In the entries that follow, the line with "Open the 停止时间 calendar picker" opens the range and the line with "Click the India" closes it; repeat that range exactly, both lines included.
───── DATASET RECORDS ─────
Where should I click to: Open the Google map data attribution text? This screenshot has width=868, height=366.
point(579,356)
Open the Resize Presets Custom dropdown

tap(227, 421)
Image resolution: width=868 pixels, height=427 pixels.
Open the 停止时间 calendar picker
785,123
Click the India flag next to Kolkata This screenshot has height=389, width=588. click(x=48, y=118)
─────
───── DATASET RECORDS ─────
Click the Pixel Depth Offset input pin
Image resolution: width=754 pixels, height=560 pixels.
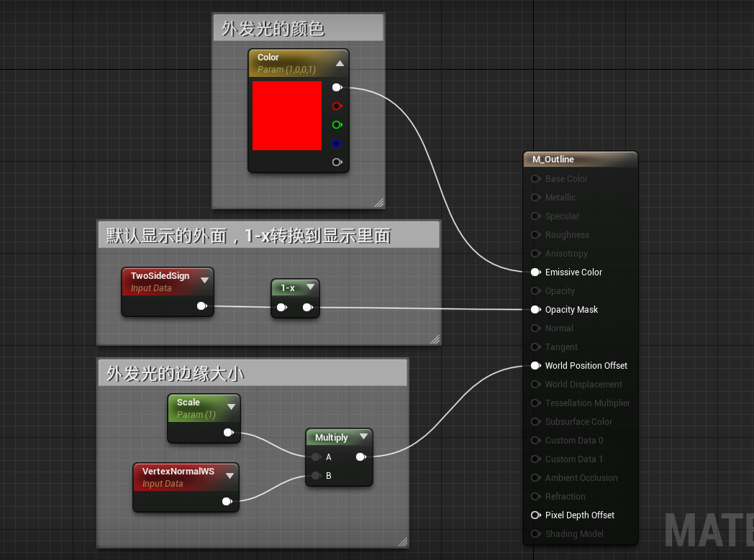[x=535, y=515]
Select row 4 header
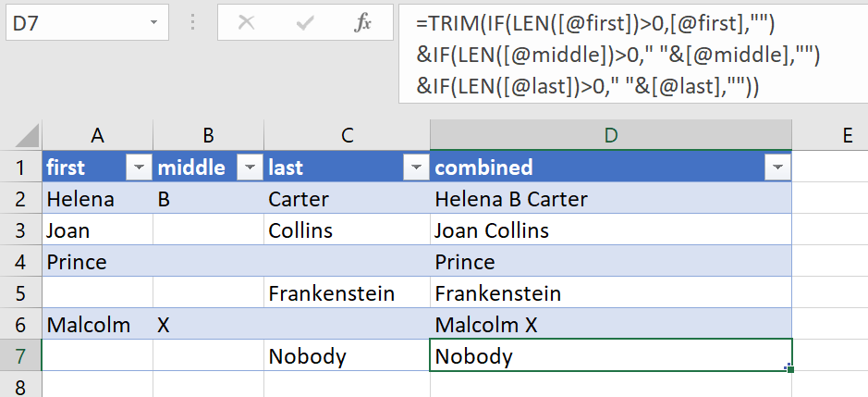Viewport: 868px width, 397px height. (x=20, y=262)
─────
## ANSWER TO THIS PROBLEM
Open the 停止时间 calendar picker
785,123
Click the India flag next to Kolkata This screenshot has height=389, width=588. click(x=48, y=118)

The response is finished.